提示文:
そんなコメントもいただいた。自転車は好きだけど、場所なんて関係なく、ただ走って帰るという人もいるのかなと思っていたが、そんなことはなかった。運営スタッフだと知って僕に話しかけてくれた人は、みんな「東北への思い」を語ってくれた。それを聞くたびに、ぐっときて目頭が熱くなった。

沿道で参加者を応援する近隣の人たち、そして地元の商店や企業の人々。仮設住宅に住むおばちゃんも「知り合いが出走するから」と待っていて、手を振ったりしていたらしい。それを見て「東北、頑張ってるな」と感じたと熱く語ってくれた人もいた。

出走者だけじゃなく、スタッフも応援に来てくれた人も、終わった後、すごくうれしそうな顔をしていたのが印象に残った。これが「大成功だった」と断言してしまう理由だ。

このプロジェクトを事務局長として主導したのは、「ヤフー石巻復興ベース」復興支援室長の須永浩一。僕の直属の上司である。須永は、東京の人や東北の人を何百人も巻き込んでコツコツと準備を進めていった。

「起爆剤っぽい、大掛かりなもの」をやりたい

ツール・ド・東北がどうやって実現したかということに話を戻そう。

データ抜粋:

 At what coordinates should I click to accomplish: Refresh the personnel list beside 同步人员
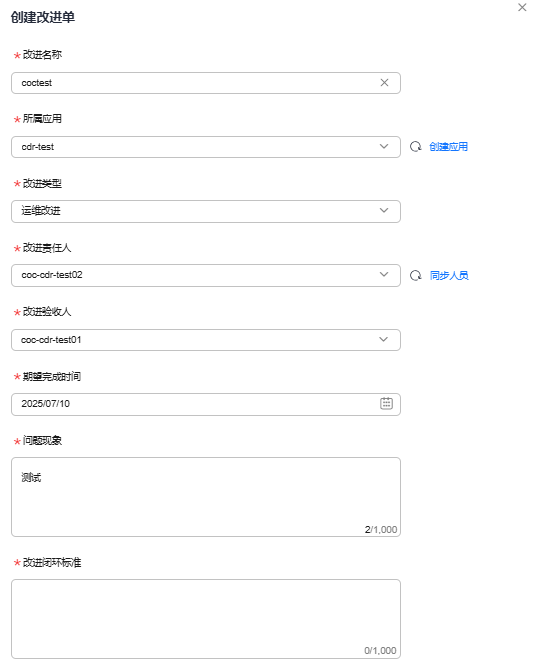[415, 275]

==

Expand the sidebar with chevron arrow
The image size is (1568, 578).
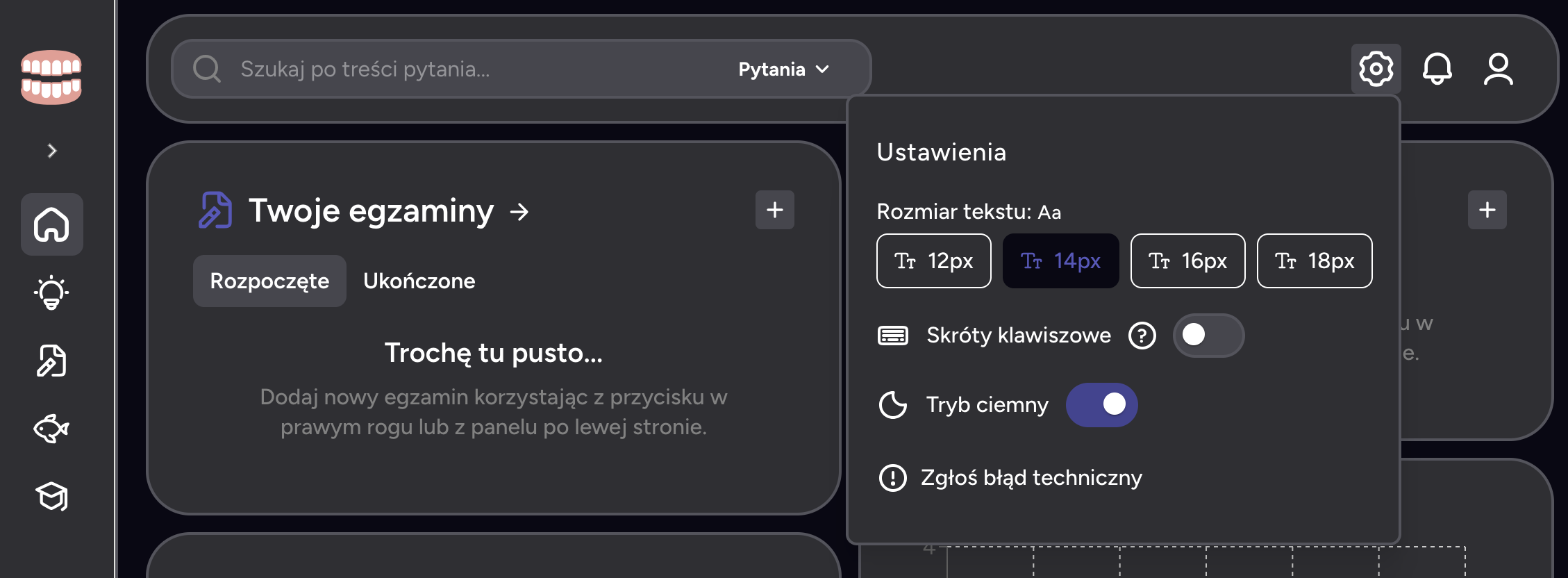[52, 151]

---

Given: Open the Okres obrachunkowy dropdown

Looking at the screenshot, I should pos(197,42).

課題:
1) ツール・ド・東北についての文章を読み、次の問いに答えなさい。
(a) 運営スタッフだと知って話しかけてきた人は、みんな何を語ったか。
(b) 仮設住宅に住むおばちゃんは、どんな理由で待っていたとされているか。
(c) このプロジェクトを事務局長として主導したのはだれか。
2) ツール・ド・東北についての文章の続きを書きなさい。

解答:
1)
(a) 「東北への思い」
(b) 「知り合いが出走するから」
(c) 「ヤフー石巻復興ベース」復興支援室長の須永浩一

2)
前述のようにフェイスブックに宣言した宮坂は、スポーツ好きの知り合いたち(いろいろな会社のエライ人たち)を、どこかのカフェに集めて私的な会議を開いたという。社長に就任する前のことだ。そしてそれを、早速、自転車イベントの企画書としてまとめた。

しかしながら震災発生後から間もないこともあり、時期尚早ではないかとも考え、その企画はお蔵入りになっていた。

それがしばらくして、さまざまな縁があり、2012年7月、河北新報社の石巻総局が入るビル内に「ヤフー石巻復興ベース」を設けることになった。

これが宮坂にとってチャンスになった。河北新報社は昭和20年代から「ツール・ド・東北」を主催していたのだ。